= Amsterdam Institute of Finance =

Amsterdam Institute of Finance (AIF), is a Dutch financial training institute for international finance specialists and other professionals. It is based in Amsterdam, The Netherlands and offers more than 20 open enrollment training programs for professionals with an academic background and work experience.

==History==

AIF was established in 1990 as an initiative of the Dutch financial community and government officials. AIF has developed into a global financial innovation and education institute headquartered in Amsterdam.

An institute with a legacy of over 30 years that testifies and emphasizes that Amsterdam is an international financial center. Over the years, the AIF has educated and connected more than 15,000 ambitious professionals from around the world.

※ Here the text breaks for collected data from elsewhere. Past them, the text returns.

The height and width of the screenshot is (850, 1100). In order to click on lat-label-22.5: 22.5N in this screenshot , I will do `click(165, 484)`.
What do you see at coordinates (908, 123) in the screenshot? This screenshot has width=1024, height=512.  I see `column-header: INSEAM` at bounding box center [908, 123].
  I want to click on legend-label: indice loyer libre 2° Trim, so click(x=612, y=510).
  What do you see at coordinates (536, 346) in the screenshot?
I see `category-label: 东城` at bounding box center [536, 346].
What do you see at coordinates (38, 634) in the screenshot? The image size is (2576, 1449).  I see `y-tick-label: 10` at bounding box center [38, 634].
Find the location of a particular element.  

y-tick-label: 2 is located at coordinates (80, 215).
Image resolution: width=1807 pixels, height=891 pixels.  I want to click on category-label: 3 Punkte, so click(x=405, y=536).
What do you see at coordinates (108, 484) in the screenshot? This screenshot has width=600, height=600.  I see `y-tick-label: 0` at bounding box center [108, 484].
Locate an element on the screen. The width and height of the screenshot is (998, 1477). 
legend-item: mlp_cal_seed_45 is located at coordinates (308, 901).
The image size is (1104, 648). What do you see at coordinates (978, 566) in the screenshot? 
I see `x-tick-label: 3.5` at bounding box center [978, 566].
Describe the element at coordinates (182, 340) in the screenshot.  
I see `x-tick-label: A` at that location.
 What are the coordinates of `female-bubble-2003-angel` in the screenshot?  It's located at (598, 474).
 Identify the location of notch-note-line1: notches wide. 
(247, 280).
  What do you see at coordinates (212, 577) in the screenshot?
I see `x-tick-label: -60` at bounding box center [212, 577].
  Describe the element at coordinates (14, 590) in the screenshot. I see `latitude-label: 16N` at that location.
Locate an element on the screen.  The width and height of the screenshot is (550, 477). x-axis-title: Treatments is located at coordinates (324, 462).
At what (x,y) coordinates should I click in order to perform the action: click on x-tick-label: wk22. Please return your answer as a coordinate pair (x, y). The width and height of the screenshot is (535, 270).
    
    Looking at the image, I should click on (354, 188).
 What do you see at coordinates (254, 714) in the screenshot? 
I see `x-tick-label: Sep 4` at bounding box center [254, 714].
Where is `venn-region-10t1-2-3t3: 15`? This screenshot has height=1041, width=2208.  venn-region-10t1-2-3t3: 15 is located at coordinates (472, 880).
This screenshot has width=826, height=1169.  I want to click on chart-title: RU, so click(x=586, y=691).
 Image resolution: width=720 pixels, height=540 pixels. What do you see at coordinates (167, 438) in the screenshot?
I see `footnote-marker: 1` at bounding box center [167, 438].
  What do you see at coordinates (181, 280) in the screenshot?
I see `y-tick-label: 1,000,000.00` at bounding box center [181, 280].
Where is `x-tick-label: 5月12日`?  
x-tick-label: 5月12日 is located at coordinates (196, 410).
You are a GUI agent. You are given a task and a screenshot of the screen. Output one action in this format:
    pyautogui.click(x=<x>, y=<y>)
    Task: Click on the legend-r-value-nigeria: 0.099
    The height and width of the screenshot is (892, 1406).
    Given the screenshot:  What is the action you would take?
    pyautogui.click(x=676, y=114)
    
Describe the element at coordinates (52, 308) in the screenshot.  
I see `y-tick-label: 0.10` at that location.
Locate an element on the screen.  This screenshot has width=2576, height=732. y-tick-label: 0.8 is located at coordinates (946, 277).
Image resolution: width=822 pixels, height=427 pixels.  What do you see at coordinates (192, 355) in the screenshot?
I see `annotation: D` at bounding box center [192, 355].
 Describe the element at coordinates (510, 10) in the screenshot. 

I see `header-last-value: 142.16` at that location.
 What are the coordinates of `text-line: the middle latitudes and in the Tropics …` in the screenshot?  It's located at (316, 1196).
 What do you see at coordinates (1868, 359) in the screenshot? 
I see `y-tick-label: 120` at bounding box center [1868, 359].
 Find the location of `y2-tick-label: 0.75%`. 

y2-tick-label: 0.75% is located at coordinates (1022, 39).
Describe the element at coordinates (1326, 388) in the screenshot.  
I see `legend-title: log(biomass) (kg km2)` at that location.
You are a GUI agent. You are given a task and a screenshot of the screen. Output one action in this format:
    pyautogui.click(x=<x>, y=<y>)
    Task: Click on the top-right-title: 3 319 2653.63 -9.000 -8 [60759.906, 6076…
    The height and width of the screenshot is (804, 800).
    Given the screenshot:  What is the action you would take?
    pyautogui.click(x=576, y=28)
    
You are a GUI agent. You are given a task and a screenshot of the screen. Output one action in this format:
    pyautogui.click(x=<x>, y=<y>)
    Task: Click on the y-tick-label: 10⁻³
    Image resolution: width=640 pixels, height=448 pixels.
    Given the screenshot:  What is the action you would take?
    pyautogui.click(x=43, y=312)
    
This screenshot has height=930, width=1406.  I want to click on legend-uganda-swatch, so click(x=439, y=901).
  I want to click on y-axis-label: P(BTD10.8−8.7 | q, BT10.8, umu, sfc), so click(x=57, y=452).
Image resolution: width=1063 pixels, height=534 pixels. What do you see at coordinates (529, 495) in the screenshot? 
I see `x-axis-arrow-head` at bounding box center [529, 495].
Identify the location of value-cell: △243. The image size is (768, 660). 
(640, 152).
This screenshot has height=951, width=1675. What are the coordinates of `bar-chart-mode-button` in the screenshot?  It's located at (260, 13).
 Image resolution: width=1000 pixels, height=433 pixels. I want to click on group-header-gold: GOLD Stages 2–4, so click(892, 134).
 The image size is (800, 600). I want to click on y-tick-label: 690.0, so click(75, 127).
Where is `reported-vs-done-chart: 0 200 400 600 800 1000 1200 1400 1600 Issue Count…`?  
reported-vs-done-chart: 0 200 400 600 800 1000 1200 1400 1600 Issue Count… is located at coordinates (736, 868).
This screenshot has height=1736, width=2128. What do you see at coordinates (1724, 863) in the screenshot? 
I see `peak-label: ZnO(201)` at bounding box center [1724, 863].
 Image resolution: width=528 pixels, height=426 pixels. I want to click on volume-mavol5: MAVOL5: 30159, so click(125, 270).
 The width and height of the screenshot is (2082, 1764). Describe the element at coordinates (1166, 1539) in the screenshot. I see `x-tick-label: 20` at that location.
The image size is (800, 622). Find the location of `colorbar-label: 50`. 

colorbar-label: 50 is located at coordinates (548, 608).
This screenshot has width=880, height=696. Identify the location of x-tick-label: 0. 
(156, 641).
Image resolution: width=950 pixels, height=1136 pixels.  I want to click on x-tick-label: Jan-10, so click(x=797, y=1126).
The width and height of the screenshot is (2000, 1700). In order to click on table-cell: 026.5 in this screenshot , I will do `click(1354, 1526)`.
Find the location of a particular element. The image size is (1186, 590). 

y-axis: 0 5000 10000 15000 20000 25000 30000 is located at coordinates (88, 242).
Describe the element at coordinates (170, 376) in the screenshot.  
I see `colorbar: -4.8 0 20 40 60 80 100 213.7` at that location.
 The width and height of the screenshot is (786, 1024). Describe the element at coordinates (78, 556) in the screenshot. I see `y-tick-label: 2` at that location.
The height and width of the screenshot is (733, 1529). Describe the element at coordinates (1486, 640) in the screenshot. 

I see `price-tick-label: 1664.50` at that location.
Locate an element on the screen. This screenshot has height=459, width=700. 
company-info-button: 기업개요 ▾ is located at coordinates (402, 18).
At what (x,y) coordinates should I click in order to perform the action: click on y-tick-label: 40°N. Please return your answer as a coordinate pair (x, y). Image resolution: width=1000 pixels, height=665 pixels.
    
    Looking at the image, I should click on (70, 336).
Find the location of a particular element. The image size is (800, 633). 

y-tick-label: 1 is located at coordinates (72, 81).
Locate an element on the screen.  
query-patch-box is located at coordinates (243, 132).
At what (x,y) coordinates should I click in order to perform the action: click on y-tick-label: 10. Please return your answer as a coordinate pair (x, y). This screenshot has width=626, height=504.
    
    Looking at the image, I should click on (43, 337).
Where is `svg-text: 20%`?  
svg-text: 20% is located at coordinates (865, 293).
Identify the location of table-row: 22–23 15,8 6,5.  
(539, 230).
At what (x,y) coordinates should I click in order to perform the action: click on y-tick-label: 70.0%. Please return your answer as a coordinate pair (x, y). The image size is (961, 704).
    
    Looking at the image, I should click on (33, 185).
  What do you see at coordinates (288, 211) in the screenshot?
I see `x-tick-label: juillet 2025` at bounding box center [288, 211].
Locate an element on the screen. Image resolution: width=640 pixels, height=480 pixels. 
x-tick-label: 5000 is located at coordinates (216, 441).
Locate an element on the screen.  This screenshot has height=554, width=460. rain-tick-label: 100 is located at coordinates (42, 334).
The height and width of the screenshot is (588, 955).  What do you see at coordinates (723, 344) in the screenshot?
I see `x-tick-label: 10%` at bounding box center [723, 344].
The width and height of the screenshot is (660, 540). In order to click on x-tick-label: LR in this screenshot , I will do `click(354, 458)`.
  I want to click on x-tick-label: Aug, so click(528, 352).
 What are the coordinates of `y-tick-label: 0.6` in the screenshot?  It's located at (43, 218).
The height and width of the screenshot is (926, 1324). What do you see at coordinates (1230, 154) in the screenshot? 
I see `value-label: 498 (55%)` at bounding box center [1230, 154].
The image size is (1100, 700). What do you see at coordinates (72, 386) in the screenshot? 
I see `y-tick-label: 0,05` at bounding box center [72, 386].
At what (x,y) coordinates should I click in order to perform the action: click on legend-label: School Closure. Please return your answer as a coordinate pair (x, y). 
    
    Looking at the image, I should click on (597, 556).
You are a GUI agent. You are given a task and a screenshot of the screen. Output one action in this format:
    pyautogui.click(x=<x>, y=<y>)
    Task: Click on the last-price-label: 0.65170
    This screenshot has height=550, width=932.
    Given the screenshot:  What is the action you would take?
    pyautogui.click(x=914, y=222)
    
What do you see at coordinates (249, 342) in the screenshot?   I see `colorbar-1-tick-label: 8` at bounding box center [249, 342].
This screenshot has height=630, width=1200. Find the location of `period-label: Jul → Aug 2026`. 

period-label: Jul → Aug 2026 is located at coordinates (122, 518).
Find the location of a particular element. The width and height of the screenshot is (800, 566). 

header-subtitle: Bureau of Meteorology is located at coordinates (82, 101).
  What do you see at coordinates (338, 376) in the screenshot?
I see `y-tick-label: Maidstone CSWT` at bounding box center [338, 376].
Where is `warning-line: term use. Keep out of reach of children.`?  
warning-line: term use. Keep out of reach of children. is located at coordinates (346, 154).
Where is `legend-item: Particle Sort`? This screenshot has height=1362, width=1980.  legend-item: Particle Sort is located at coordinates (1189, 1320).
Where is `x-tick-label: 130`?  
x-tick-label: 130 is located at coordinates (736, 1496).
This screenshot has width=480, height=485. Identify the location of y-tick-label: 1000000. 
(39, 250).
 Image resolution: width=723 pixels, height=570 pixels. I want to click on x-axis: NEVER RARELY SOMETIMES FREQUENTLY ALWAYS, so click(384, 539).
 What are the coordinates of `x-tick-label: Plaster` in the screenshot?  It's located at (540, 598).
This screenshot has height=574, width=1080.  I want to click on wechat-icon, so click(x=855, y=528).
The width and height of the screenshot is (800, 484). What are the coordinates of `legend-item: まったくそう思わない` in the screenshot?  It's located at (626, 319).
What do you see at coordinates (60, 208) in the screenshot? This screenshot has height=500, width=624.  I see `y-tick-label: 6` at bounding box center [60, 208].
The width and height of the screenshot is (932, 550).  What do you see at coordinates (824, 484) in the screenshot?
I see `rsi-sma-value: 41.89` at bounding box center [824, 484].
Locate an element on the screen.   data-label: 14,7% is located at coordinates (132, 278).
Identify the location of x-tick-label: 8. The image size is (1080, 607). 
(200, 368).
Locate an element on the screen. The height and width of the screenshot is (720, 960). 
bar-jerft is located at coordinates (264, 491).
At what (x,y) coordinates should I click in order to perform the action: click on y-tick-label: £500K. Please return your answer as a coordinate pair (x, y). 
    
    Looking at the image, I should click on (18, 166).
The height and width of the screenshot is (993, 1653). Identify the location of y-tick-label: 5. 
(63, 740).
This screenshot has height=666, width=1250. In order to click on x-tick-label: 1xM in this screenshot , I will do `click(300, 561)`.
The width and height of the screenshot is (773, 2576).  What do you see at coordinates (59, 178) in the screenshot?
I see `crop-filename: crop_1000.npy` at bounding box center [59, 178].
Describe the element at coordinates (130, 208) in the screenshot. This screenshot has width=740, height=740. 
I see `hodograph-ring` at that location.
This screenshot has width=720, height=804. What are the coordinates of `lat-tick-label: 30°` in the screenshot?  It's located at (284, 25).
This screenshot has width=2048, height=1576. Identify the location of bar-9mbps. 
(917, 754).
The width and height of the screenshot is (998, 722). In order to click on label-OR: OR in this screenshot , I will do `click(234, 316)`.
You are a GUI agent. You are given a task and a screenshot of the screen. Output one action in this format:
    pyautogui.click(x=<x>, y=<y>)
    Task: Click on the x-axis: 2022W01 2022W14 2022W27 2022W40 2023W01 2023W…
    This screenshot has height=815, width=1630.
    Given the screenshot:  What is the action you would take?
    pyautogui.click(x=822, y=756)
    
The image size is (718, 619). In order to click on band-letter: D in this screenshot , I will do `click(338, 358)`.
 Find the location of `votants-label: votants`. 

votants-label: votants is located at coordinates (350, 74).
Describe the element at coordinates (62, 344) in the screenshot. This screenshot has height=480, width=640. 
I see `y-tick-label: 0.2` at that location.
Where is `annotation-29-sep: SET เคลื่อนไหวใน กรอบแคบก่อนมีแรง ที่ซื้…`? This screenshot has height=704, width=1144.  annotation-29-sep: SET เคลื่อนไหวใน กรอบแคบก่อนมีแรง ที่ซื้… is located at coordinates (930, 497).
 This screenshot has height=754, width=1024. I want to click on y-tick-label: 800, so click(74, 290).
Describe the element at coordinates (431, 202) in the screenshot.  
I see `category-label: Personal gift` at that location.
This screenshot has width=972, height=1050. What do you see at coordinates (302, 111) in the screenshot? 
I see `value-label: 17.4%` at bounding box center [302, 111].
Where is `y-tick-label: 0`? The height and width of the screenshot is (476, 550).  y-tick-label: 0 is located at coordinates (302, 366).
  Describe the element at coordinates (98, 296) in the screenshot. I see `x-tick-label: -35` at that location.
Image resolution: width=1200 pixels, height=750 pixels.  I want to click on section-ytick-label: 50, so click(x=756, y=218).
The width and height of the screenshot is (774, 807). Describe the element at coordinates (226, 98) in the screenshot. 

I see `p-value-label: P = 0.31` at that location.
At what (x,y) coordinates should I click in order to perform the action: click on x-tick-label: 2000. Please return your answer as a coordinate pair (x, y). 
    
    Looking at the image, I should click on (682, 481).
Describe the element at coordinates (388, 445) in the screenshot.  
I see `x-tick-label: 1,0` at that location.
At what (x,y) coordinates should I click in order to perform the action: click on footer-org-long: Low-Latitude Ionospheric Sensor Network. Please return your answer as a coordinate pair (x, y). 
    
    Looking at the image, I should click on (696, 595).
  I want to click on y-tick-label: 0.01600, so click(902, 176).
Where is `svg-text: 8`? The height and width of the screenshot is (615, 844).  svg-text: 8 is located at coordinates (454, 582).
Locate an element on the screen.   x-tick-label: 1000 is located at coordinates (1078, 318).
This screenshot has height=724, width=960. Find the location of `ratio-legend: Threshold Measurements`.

The NYU Stern Master of Risk Management was originally offered in conjunction with AIF.

==Advisory Board==
Composed of industry experts and experienced faculty members, such as Matt Wieland (Associate Professor at Miami University’s Farmer School of Business) and Zacharias Sautner (Professor of Sustainable Finance at the University of Zurich), the Board is chaired by Frans van Loef, Founder of Freecapacity and specialized in strategy execution and leadership (team) development. Frans van Loef is an Advisory Council Member for Harvard Business Review.

The primary goal of the Advisory Board is to stay abreast of the latest trends and developments in the finance industry.